Applies to: Windows Server 2012 DatacenterWindows Server 2012 Standard


After you start Active Directory installation in Windows Server 2012 by using Server Manager or the AddsDeployment Windows PowerShell module, the installation stalls at the stage at which you receive the following message: 

Creating the NTDS Settings object for this Active Directory Domain Controller on the remote AD DC

Regardless of how long you wait, the installation never proceeds beyond this point. Additionally, when you examine the Directory Services event logs, you see the following repeated events:

Event 1

Event 2

Event 3


This issue occurs for one or more of the following reasons:
  • The server's built-in Administrator account has the same password as the built-in domain Administrator account.
  • The NetBIOS domain prefix or UPN were not provided as credentials for installation. Instead, only the user name "Administrator" was provided. 

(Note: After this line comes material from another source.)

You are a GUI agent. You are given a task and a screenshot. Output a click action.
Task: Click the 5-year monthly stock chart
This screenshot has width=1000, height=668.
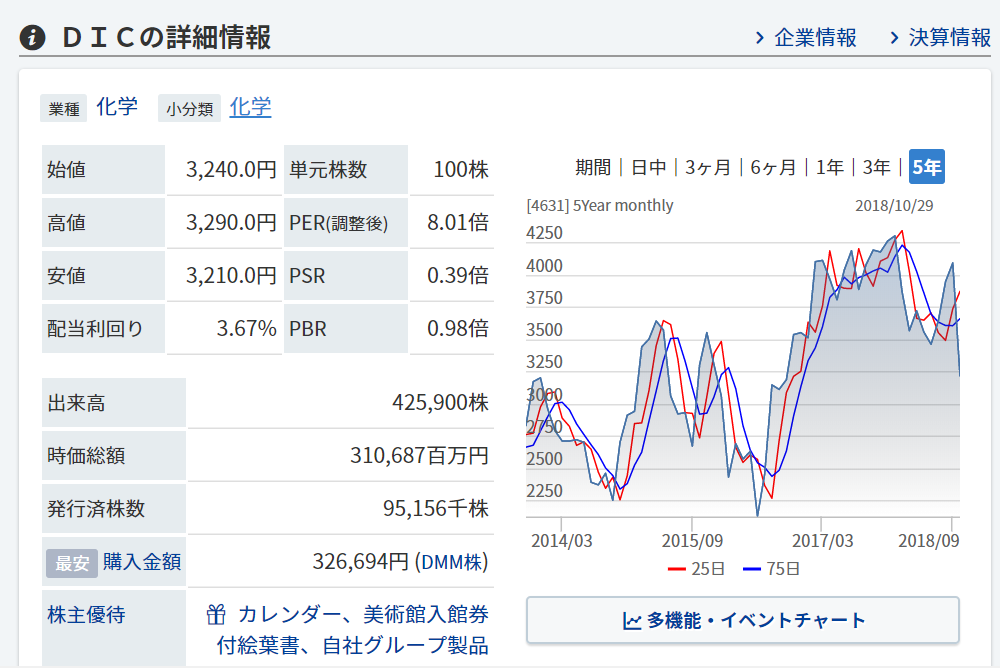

To resolve this issue, follow these steps:
  1. Restart the server on which Active Directory could not be installed.
  2. Use Dsa.msc or Dsac.exe on an existing domain controller to delete the failed server's computer account. (The domain controller will not yet be a domain controller object but only a member server.) Then, let Active Directory replication converge.
  3. On the failed server, forcibly remove the server from the domain by using the System Properties Control Panel item or netdom.exe.
  4. On the failed server, remove the Active Directory Domain Services (AD DS) role by using Server Manager or Uninstall-WindowsFeature.
  5. Restart the failed server.
  6. Install the AD DS role, and then try the promotion again. When you do this, make sure that you provide promotion credentials in the form "domain\user" or "user@domain.tld."

More Information

This is a code defect in Windows Server 2012.

If you set different passwords on the two Administrator accounts but do not provide the domain, you receive a bad password error.

We do not recommend that you use the built-in Administrator for domain administration. Instead, we recommend that you create a new domain user for each administrator in the environment. Then, the actions of administrators can be audited individually.

We strongly discourage you from using matching Administrator passwords on member servers and the domain Administrator account. Local passwords are more easily compromised than AD DS accounts, and knowledge of the matching Administrator passwords grants full enterprise administrative access.